This is related to the exploration–exploitation tradeoff studied in reinforcemen...

chrisweekly · 2025-07-23T21:36:17 1753306577

I learned about "explore vs exploit" in a fantastic book titled "Algorithms to Live By - What computer science can teach is about human decision-making" [subtitle from memory]

Highly recommended!

godelski · 2025-07-23T23:31:10 1753313470

  >  the exploration–exploitation tradeoff ... for which no universally optimal solution is known

I want to nitpick a bit. It may be nuanced, but I think it makes a significant difference.

Exploration-exploitation is about a class of algorithms[0], and I would not say that means "there is no optimal solution." Rather, it is often applied to problems where there is no optimal solution. You can apply it to problems with known optimal solutions and it should still get you to the optima.
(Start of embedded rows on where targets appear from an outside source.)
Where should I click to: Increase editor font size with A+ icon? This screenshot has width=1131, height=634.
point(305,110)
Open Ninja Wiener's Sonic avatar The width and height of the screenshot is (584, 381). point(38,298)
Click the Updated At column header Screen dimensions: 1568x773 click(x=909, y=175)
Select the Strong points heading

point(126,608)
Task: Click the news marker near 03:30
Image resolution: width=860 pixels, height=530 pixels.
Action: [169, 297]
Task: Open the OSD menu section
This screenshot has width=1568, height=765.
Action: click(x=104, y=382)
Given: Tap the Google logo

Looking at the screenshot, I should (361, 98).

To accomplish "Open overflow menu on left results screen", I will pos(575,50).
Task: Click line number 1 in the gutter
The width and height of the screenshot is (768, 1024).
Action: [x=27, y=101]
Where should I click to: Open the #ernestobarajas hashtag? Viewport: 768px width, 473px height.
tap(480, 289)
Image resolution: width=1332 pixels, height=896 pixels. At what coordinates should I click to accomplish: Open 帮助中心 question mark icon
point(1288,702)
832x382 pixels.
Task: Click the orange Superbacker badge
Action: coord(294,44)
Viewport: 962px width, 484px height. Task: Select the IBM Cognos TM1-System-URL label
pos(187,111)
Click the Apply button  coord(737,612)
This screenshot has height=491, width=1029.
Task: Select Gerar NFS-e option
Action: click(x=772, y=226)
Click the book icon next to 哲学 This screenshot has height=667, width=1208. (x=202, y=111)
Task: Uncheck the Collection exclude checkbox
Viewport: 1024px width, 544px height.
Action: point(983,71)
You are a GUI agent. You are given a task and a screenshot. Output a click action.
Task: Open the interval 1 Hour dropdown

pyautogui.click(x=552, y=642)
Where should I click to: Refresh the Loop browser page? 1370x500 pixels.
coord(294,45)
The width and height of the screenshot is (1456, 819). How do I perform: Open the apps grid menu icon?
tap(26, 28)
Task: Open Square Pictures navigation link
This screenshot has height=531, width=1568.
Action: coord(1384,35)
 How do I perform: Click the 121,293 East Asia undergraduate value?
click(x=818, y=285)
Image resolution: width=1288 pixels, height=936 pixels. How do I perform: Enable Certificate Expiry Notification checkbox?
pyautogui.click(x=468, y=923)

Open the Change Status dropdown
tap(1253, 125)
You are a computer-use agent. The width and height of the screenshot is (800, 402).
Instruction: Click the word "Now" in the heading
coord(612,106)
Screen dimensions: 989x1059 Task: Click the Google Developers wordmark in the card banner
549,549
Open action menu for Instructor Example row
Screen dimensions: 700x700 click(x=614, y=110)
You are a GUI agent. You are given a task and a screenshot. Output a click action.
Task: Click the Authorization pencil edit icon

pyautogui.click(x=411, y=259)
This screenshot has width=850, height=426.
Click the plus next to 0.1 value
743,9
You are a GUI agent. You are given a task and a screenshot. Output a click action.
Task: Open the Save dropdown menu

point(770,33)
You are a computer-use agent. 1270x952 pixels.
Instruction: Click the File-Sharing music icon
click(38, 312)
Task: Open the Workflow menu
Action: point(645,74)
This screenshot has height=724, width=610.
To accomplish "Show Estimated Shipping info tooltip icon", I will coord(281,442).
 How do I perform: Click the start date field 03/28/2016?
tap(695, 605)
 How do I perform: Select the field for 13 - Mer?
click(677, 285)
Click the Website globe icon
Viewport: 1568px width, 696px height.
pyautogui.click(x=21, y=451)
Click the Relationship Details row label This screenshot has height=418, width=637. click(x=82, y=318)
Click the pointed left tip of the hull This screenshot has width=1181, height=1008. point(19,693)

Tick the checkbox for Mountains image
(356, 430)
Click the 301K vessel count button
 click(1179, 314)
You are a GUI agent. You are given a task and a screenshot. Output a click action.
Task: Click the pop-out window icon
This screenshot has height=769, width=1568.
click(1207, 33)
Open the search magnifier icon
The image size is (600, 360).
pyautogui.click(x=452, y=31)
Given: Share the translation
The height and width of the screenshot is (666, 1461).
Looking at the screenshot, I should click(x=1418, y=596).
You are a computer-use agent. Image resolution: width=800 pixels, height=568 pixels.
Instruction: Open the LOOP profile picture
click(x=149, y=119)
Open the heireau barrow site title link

What problems don't have global optima? Most. Most problems we simplify in ways that will contain an optima, but it is best to remember the assumptions made and if they appropriately apply. This is part of why always maintaining at least some exploration can be a highly successful strategy. Extremely useful in the real world too as the environment is always changing. You cannot generate globally optimal solutions for dynamic problems where the future states are unknown.

[0] Examples include Q-Learning, Bandits, or sampling algorithms. Multiarmed bandits and Thompson Sampling are mentioned in the wiki but note that there are more bandit algorithms and more sampling algorithms.

smokel · 2025-07-24T12:16:15 1753359375

Agree. I think it safe to say that we haven't found an optimal solution for the problem discussed in the article.

It's not even clear what the reward function should look like, so perhaps the comparison with reinforcement learning is not a productive one. Life combines both evolution and learning, and it's all rather complicated to say something sensible about it.